*** The data Section Begins ***
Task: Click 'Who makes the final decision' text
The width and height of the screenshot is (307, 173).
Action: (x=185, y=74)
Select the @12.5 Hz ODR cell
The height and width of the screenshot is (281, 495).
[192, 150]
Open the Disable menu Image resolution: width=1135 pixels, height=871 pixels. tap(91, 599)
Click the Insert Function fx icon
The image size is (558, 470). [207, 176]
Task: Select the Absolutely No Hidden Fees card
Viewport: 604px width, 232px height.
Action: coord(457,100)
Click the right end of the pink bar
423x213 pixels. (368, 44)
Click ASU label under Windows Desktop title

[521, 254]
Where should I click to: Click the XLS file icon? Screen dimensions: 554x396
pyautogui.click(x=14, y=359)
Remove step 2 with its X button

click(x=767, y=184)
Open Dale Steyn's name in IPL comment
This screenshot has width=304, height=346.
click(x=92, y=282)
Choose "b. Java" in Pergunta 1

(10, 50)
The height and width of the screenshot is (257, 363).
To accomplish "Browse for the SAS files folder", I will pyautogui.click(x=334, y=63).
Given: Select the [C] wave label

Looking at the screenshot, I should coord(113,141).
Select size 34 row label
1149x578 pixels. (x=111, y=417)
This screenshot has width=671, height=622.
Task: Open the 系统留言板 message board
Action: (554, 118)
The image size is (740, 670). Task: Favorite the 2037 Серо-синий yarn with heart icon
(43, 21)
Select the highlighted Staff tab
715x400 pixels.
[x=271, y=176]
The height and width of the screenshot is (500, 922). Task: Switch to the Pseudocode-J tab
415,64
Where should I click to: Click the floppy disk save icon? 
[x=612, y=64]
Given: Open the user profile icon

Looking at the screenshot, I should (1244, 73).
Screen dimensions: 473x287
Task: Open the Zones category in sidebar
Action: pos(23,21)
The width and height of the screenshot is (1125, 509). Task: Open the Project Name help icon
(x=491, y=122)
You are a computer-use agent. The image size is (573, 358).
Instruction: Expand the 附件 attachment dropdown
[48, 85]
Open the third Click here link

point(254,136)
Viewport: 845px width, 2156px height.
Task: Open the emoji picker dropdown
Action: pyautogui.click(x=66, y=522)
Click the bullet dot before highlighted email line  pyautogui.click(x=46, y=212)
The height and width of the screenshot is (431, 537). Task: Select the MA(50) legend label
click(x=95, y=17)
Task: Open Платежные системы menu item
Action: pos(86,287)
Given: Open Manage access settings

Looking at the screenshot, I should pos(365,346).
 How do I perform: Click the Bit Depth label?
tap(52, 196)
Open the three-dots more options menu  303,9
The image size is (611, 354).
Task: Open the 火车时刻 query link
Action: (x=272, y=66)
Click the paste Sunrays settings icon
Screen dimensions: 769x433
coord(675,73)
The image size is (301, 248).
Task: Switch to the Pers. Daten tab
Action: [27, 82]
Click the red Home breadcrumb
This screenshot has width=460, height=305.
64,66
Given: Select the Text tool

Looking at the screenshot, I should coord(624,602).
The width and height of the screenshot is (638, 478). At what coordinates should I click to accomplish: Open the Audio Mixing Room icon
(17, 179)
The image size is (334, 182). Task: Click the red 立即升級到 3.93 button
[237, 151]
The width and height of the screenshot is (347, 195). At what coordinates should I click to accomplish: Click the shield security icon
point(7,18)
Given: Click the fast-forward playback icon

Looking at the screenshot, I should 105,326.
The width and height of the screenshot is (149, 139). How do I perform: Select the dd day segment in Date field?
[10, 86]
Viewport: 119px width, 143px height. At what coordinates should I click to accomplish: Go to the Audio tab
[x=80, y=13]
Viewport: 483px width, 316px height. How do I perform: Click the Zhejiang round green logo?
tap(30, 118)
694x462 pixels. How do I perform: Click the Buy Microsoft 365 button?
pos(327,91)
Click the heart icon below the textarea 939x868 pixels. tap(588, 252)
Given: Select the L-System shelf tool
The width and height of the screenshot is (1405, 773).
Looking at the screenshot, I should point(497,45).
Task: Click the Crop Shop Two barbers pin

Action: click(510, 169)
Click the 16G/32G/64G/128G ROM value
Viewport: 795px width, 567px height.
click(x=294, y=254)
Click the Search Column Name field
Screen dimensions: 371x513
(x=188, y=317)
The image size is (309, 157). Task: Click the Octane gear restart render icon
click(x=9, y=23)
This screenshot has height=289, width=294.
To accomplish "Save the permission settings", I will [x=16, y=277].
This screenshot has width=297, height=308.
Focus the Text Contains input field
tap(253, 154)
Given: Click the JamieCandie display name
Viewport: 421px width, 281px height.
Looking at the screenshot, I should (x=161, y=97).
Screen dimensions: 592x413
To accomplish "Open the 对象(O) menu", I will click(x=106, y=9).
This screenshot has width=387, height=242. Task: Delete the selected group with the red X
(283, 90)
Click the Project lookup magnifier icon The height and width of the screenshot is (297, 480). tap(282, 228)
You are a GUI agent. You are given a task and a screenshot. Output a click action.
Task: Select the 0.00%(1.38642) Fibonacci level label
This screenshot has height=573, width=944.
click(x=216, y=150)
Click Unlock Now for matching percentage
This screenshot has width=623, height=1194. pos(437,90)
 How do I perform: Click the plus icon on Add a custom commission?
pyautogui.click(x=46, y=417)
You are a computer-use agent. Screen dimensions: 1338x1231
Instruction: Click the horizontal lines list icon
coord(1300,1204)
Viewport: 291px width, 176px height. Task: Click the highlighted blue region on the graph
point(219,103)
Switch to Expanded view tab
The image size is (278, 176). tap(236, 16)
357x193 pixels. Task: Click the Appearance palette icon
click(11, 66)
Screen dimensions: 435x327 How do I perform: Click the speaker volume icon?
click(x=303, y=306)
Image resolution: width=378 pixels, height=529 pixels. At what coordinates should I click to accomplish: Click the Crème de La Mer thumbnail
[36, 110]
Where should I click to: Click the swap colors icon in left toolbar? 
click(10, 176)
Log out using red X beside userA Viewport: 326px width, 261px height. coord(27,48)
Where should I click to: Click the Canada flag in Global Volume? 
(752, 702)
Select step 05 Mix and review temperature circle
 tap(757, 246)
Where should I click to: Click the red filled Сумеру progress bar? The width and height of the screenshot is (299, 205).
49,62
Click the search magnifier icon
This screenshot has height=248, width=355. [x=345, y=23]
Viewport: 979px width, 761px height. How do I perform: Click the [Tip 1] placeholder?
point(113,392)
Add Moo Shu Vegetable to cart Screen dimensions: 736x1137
*** The data Section Ends ***
(Assignment)
The response should hold only an exact repeat of the lines from the one with "Select step 05" to the final line of the listing above.

(Exercise response)
Select step 05 Mix and review temperature circle
 tap(757, 246)
Where should I click to: Click the red filled Сумеру progress bar? The width and height of the screenshot is (299, 205).
49,62
Click the search magnifier icon
This screenshot has height=248, width=355. [x=345, y=23]
Viewport: 979px width, 761px height. How do I perform: Click the [Tip 1] placeholder?
point(113,392)
Add Moo Shu Vegetable to cart Screen dimensions: 736x1137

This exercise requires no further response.